Que el mundo es pequeño no es un descubrimiento, es una evidencia. Fíjese, que hoy me he fijado en la posibilidad de meter en el mismo saco alguno de los pesos pesados que fueron del PP segoviano y los máximos representantes de la emergente —y temible, precisamente para los partidos del bipartidismo— Podemos. Lo mejor de todo es que me ha salido fácil.
Me estoy empeñando en hacer un prólogo y no tiene sentido. Estoy en la época en la que a Atilano Soto, estaba en todas partes. Presidía todo lo “presidible” (perdone el palabro, pero es que la RAE electrónica me ofrece como aproximación “presidiable” y no soy yo quién para esto) y en la misma órbita andaba Juana Borrego, que llegó a acumular tantos cargos electos —ya ve, era lo que se llevaba entonces— que su partido tuvo que pedirle y luego forzar en 2000 que dejara la Diputación Provincial, que eso era incompatible con ser Senadora. Se resistió una buena temporada.
En la Diputación fue vicepresidenta tercera y responsable de Cultura y Bienestar Social, que ahí es donde quería yo llegar. Desde su cargo, en los primeros noventa, Borrego encargó a un joven profesor, Juan Carlos Monedero, junto a otro, Ariel Jiménez, la elaboración del algo parecido a un protoplan de igualdad (O las directrices para hacerlo, algo que ocurrió ocho años más tarde). Más de un año de trabajo, al que, para redondear las cifras, se sumó la compra de un libro firmado también por el joven sobre la libertad de la mujer y el derecho constitucional. (No he sido capaz de encontrar la obra).

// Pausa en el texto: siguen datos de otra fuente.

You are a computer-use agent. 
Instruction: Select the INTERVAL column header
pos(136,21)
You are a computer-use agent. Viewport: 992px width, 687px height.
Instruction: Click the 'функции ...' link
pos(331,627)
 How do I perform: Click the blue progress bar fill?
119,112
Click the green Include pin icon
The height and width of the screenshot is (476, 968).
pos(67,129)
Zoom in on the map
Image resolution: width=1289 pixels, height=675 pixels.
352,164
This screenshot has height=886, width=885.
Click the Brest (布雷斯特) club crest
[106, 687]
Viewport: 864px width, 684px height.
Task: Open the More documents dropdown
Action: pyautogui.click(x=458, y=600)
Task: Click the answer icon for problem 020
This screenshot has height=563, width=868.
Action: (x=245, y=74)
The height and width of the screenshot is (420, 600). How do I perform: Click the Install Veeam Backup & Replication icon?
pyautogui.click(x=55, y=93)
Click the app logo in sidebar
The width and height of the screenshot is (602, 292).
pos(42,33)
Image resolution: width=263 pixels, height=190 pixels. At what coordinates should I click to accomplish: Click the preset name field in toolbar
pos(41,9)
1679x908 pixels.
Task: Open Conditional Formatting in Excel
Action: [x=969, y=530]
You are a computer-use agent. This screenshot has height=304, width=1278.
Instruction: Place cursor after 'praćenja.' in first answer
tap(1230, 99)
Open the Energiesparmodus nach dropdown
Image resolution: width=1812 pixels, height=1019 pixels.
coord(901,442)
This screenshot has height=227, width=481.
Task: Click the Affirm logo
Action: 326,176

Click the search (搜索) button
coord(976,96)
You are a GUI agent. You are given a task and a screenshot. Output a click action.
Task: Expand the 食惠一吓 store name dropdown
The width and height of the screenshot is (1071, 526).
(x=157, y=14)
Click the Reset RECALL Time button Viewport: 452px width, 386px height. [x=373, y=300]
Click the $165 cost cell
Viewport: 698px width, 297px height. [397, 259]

Me dicen que el empleado estaba bien relacionado con el staff del PP de entonces y me hablan de valedores del peso de Loyola de Palacio, la propia Juana Borrego y el elevado presidente provincial, Atilano Soto, hoy jubilado e imputado.
“Tenía esa suficiencia que rodea a los del ámbito universitario en su ambiente y que les hacía andar un palmo por encima del suelo en su relación con los que no están en esa órbita”, cuenta de Monedero un trabajador de entonces en la Diputación que ve lógico que en esas circunstancias hubiera “chispita” entre él y Soto.
La cosa llegó incluso a cierta confianza, que el presidente (a ver quién le tosía en ese momento) hasta le puso apodo. Y en latín, señal de máximo aprecio, si es que conozco en algo a ese señor: “Hombre Monetarius ¿Cómo estás?” parece que era el saludo habitual en los pasillos del palacio, donde el joven ya exponía ideas muy, pero muy rojeras en aquella superconservadora institución y que qué se yo qué influencias intercambió con Soto.
Juan Carlos Monedero —que a lo largo del tiempo ha realizado otros variados trabajos en Segovia— es hoy, según el CIS antes de la cocina (y hasta después), un firme aspirante a la vicepresidencia del Gobierno como “número dos” de Podemos, la misma fuerza que propone acabar con “la casta”, que es un término que yo creo que utiliza precisamente para referirse a gente como la que ha aparecido en este texto, si es que he entendido algo de los planteamientos de esos señores.
Puñetas. Si no me tomara en serio mi trabajo titularía algo como “Podemos se gestó en la Diputación de Atilano Soto y de la mano de Juana Borrego”. ¡Ná! Lo rechazo, aunque le advierto que me quedo con ganas de insistir. ¿No se da por hecho eso de que Suárez se hizo en Segovia y su breve paso por el Gobierno civil se ha elevado a hecho histórico? Pues eso.